**Directions**
Restate the following entries exactly. Keep the pictures out.

□ □ □

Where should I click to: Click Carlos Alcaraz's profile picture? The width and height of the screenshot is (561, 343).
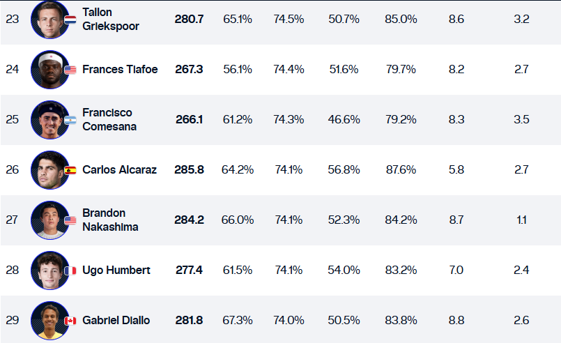(49, 170)
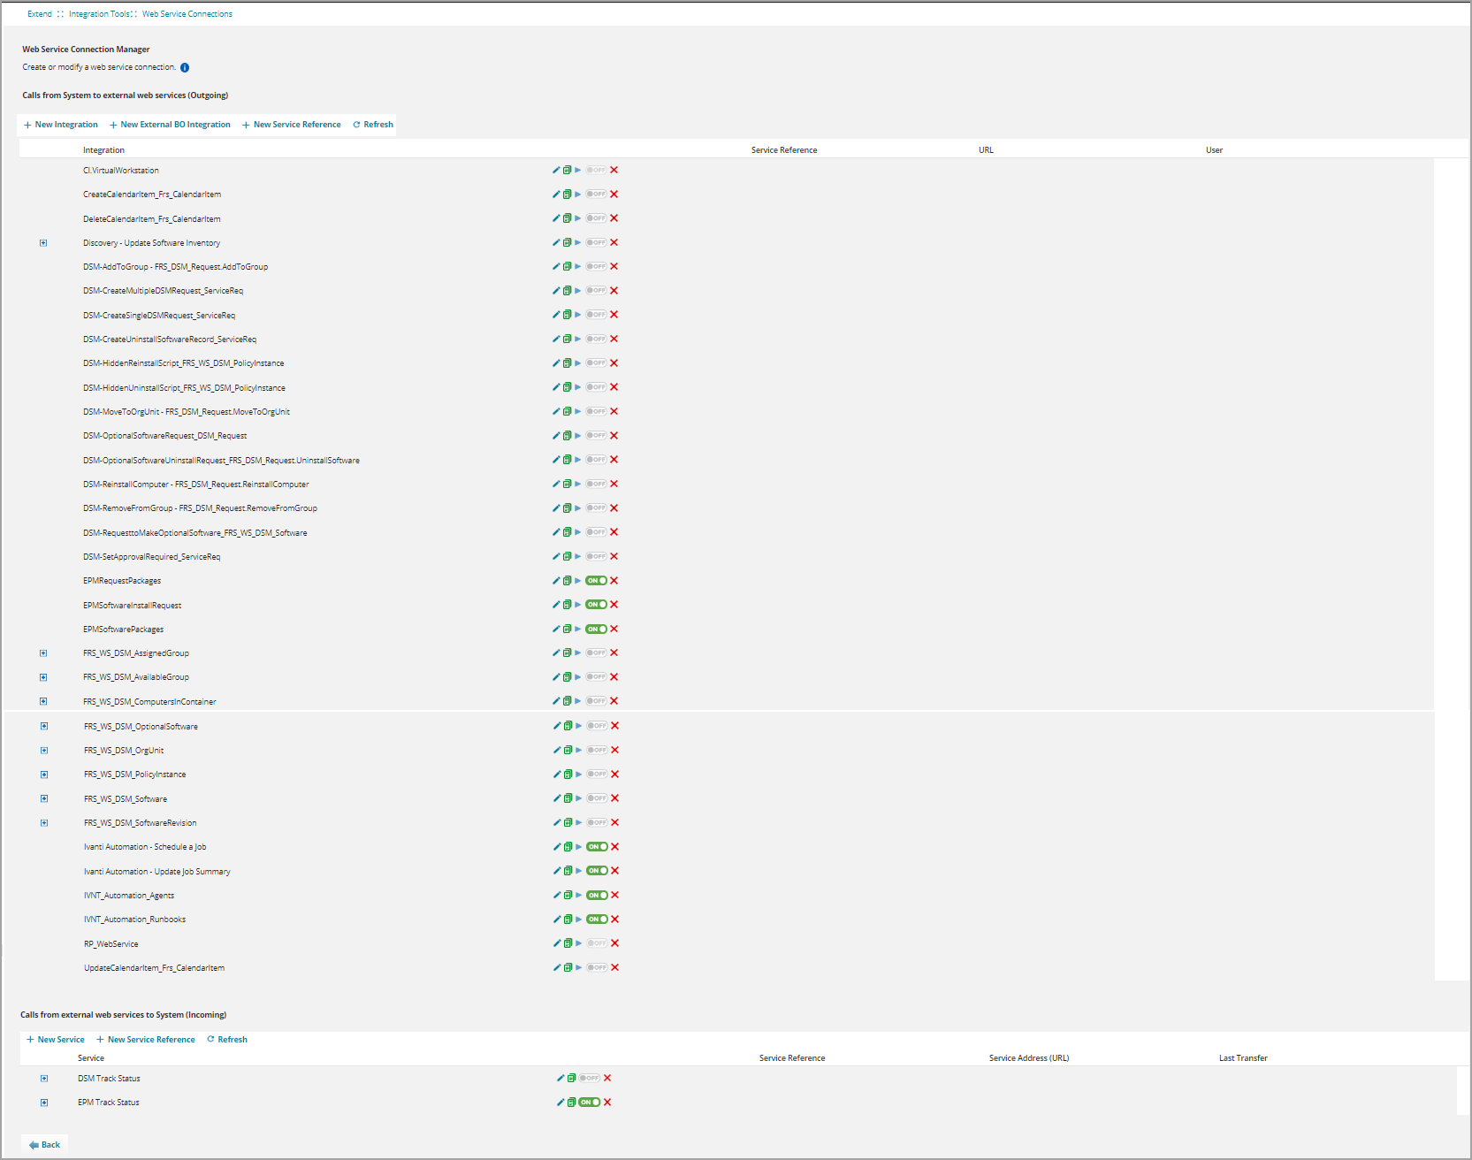Screen dimensions: 1472x1160
Task: Turn off the EPMSoftwarePackages integration toggle
Action: pyautogui.click(x=596, y=630)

□ □ □

**Task solution**
Where should I click to: Click Carlos Alcaraz's profile picture? The width and height of the screenshot is (561, 343).
(49, 170)
Screen dimensions: 1472x1160
Task: Turn off the EPMSoftwarePackages integration toggle
Action: pyautogui.click(x=596, y=630)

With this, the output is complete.